Login
E-mail
Senha
|Esqueceu a senha?|

  Editora


www.komedi.com.br
tel.:(19)3234.4864
 
  Texto selecionado
Que viagem!
Rafael da Silva Claro



Minha primeira sobrinha havia nascido. Esse acontecimento, somado a conhecer uma nova cidadezinha e a liberdade da pouca idade, era o chamado para cair na estrada. Com a decisão tomada, bastava arrumar a mochila. Assim eu fiz, fingindo estar com excesso de bagagem para evitar transportar tupperwares, plantas, pedidos da Avon ou alguma guloseima urgente que minha mãe sempre tinha escondida em algum lugar.
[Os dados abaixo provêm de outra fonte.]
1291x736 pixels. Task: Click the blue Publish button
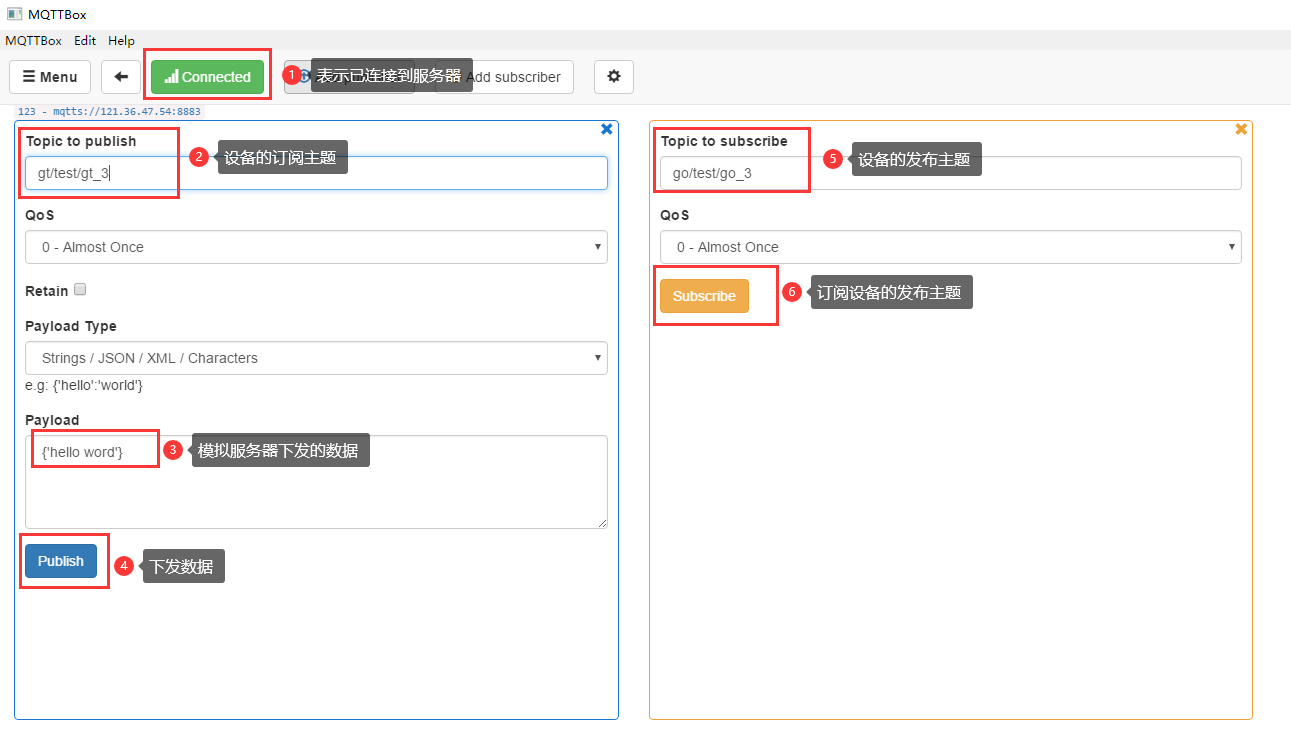point(61,561)
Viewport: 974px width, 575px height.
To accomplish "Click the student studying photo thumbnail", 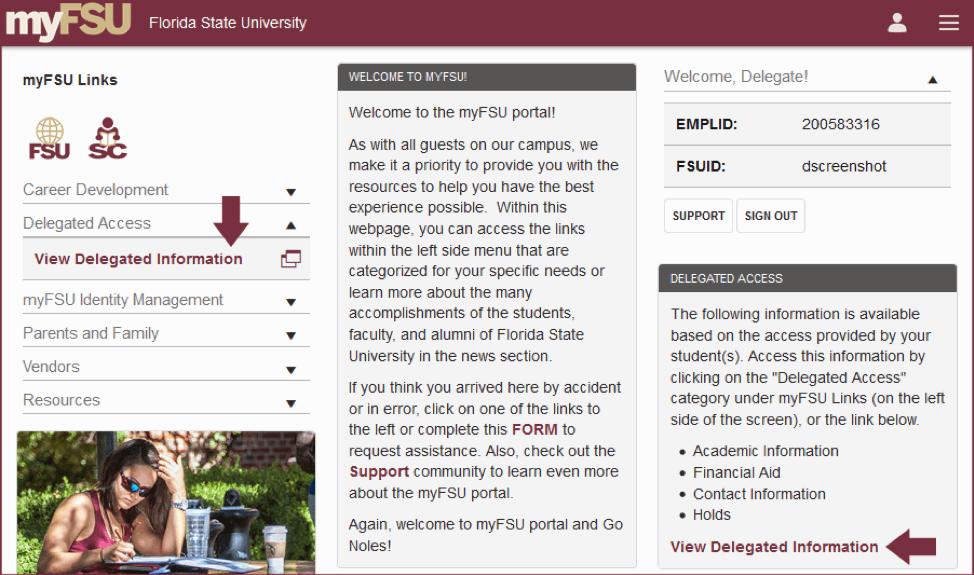I will click(166, 502).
O ajuntamento de luzes, a desaceleração e o ônibus começando a sair da rodovia avisavam que eu havia chegado. Desembarquei na rodoviária de madrugada. O ônibus partiu, revelando ali, sozinho, um moleque de 16 anos sem conhecer a cidade, praticamente perdido.

Avistei o pináculo da igreja e sua cruz. Se fosse a matriz, pronto, lá estaria o centro. Mas minha incipiente sabedoria fez eu intuir que podia ser o caminho da zona rural. Àquela hora da madrugada, lembrei das histórias de terror do interior: Lobisomem, Mula sem cabeça, Saci, Curupira, Boitatá e o Negrinho do Pastoreio - por ser o extremo sul de São Paulo, esse afrodescendente já devia estar atuando naquela região. Lembrei dos dois únicos “arranha-céus”, que minha irmã deu como referência. Acredito que eu fiquei como um retirante da seca chegando para tentar a vida na metrópole. Pronto, as lendas e mitos não representavam mais uma ameaça. Recoloquei meus medos no baú do Folclore e caminhei.
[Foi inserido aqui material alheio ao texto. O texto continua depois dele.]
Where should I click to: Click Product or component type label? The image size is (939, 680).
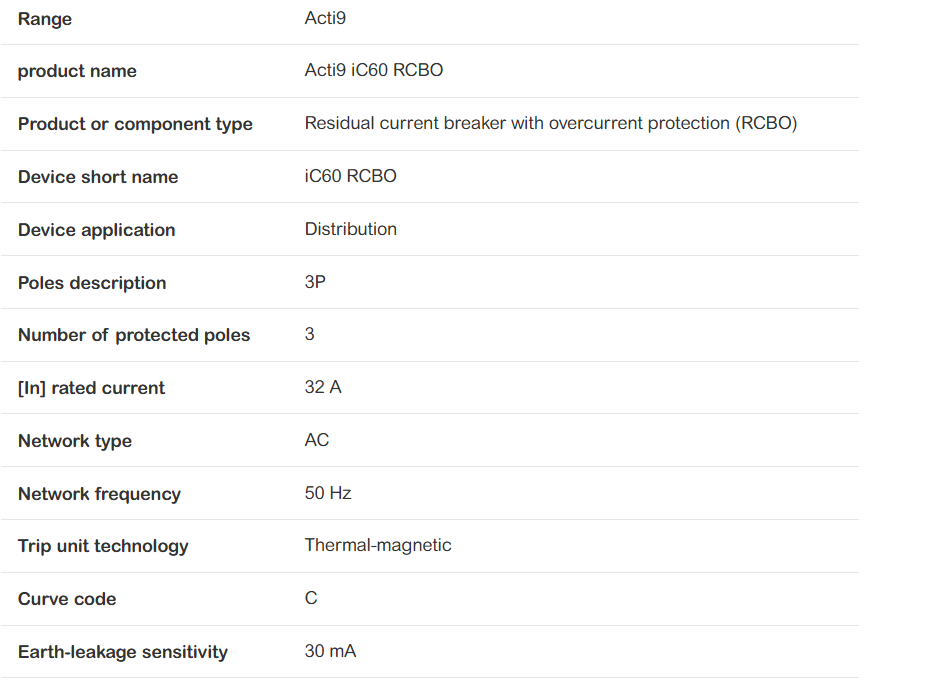[x=135, y=124]
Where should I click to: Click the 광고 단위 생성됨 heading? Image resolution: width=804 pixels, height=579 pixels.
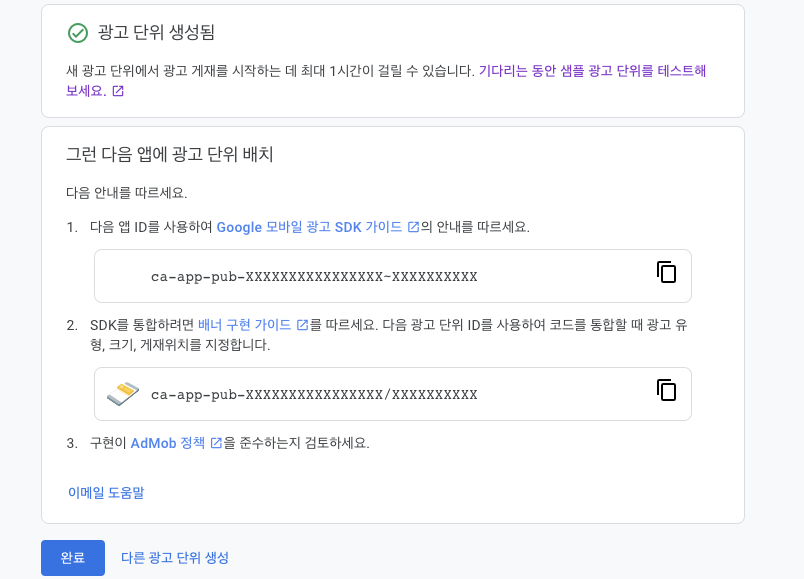156,33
Segui em direção ao primeiro prédio, isso me obrigou a passar no centro. Era uma típica cidade do interior: a praça com a igreja, o coreto e os casarões. Caminhei por alguns quarteirões pelo meio das ruas, contando com companhias alvissareiras: a lua, as estrelas, o vento e um cão vadio. O silêncio e a tranquilidade da cidadezinha que dormia, me fizeram “viajar” no seu dia a dia: na manhã seguinte, todo o comércio estará aberto e estas ruas vão voltar à sua rotina; com certeza conheceria algumas pessoas; adotaria os costumes da cidade; e passaria a identificar viajantes e estranhos. A população apenas dorme, mas a luz de algum televisor, que escapava da janela, revelava que eu não estava só, talvez alguém estivesse me observando por alguma janela entreaberta.
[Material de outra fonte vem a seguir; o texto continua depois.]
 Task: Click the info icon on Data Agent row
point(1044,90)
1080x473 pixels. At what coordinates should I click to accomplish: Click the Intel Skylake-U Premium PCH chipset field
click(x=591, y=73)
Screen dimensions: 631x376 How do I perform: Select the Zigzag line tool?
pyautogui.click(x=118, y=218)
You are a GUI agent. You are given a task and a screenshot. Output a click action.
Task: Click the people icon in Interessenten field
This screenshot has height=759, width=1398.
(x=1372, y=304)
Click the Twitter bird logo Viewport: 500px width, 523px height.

Entrei numa rua de terra que terminava num matagal, escura e igualmente silenciosa - na verdade, o que rompia a quietude eram os latidos ora distantes, ora ao lado. Os meus passos no chão de terra denunciavam a minha presença. Isso só aumentava as assombrações e o medo real do ataque de algum cão faminto. Novamente, voltaram a habitar o meu imaginário as medonhas figuras folclóricas (maldito Monteiro Lobato).

Achei uma humilde casa com o carro inconfundivelmente amarelo. A alegria de passar um dia vivendo a aventura para encontrar uma casa, numa cidade completamente desconhecida, sozinho e em uma região que eu não tinha visto nem sequer no Globo Repórter, me deu uma alegria incompatível com o horário e com o que estava por vir.

Com a pouca maturidade e a abundante irresponsabilidade da idade, eu resolvi “pregar uma peça”. Engrossei a voz e comecei a esmurrar a porta, gritando palavras ameaçadoras. Às três da madrugada! Eu continuei espancando a porta. Do outro lado, meu cunhado com uma faca de açougueiro. Minha irmã, apressadamente escondera minha sobrinha recém-nascida no guarda-roupa. De volta à razão, julguei o terreno desfavorável para mIm. A tragédia era iminente, quando resolvi me identificar.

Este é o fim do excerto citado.